* [GOAL]: Continue the account of the freedom-of-information appeal to the Ministry of the Environment, starting right after its last sentence.

* [DOCUMENT EXCERPT]:
━━━━━━

Ministry of the Environment


 

NATURE OF THE APPEAL:

 

The appellant made a request under the Freedom of Information and Protection of Privacy Act (the Act) to the Ministry of the Environment (the Ministry).  The request was for access to any and all information relating to the appellant’s complaint file.  The appellant’s complaint was lodged with one of the Ministry’s Drive Clean offices.

 

The Ministry disclosed all of the records it initially identified as responsive to the request.  The Ministry advised the appellant that no other records exist.

 

The appellant appealed the Ministry’s decision on the basis that additional responsive records should exist.  In support of this, the appellant advised that a named company which has a contract with the Ministry relating to the Drive Clean program has information relating to his complaint in its possession.  The appellant also indicated his belief that the named company had sent the records in its possession to the Ministry but that the Ministry returned them unopened.

 

The Ministry initially took the position that the records in the possession of the named company are not within its custody or control. 

 

During mediation, the Ministry explained to the mediator that it had “contracted out” with the named company to conduct emission testing and other services and that this arrangement was essentially a privatization agreement.  The Ministry refused to provide a copy of the Agreement to the mediator indicating that it would address this issue at inquiry.

━━━━━━

* [SOURCE EXCERPT]:
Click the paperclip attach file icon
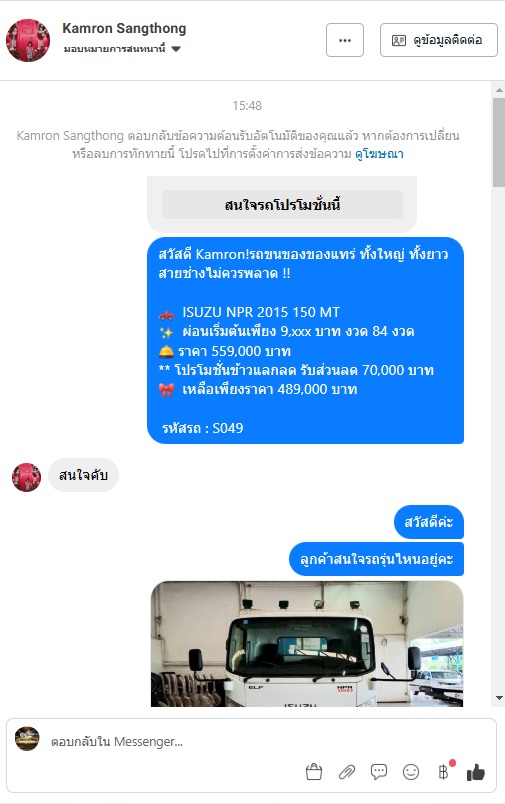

━━━━━━

* [RESPONSE]:
The Ministry also confirmed that the named company had sent the records to it but that it returned them to the company unopened as it believed a decision to provide information to the appellant should be made by the named company as a private business.

 

Also during mediation, the Ministry conducted a further search for responsive records and located additional records.  In addition, during the mediation and inquiry stages of the appeal, the named company forwarded certain records to the Ministry which the Ministry retained.

 

The Ministry issued three further decisions in which it disclosed some of these records to the appellant and denied access to the remaining records.  These decisions, dated March 10, 2000, April 14, 2000 and May 11, 2000 are not at issue in this appeal.  The appellant is of the opinion, however, that further records should exist.

 

This office provided a Notice of Inquiry to the Ministry and the named company.  The Notice raised two issues: custody or control of the records relating to the named company and reasonableness of search.  Representations were received from both parties.  The same Notice of Inquiry was then sent to the appellant with the complete representations of both the Ministry and the named company attached.  The appellant did not submit representations in response.

 

 

 

 

PRELIMINARY MATTER: 

CUSTODY OR CONTROL

 

Section 10(1) of the Act provides a right of access to records “in the custody or under the control of an institution” (emphasis added).  Some of the records responsive to the appellant’s request were not in the custody of the Ministry and the Ministry took the position that it did not have control over them.  Therefore, one of the issues identified in this appeal was whether the records are “under the control” of the Ministry within the meaning of section 10(1).  If they are, the right of access under section 10(1) applies.

 

The named company takes the position that all information in its possession which is collected through the provision of services under its agreement with the Ministry are paid for by the Ministry and are thus the Ministry’s “property”.  In this regard, the named company states:

 

[The named company] provides a number of services, including covert audits, under its QA/QC (Drive Clean Quality Assurance/Quality Control) Agreement with the [Ministry] ...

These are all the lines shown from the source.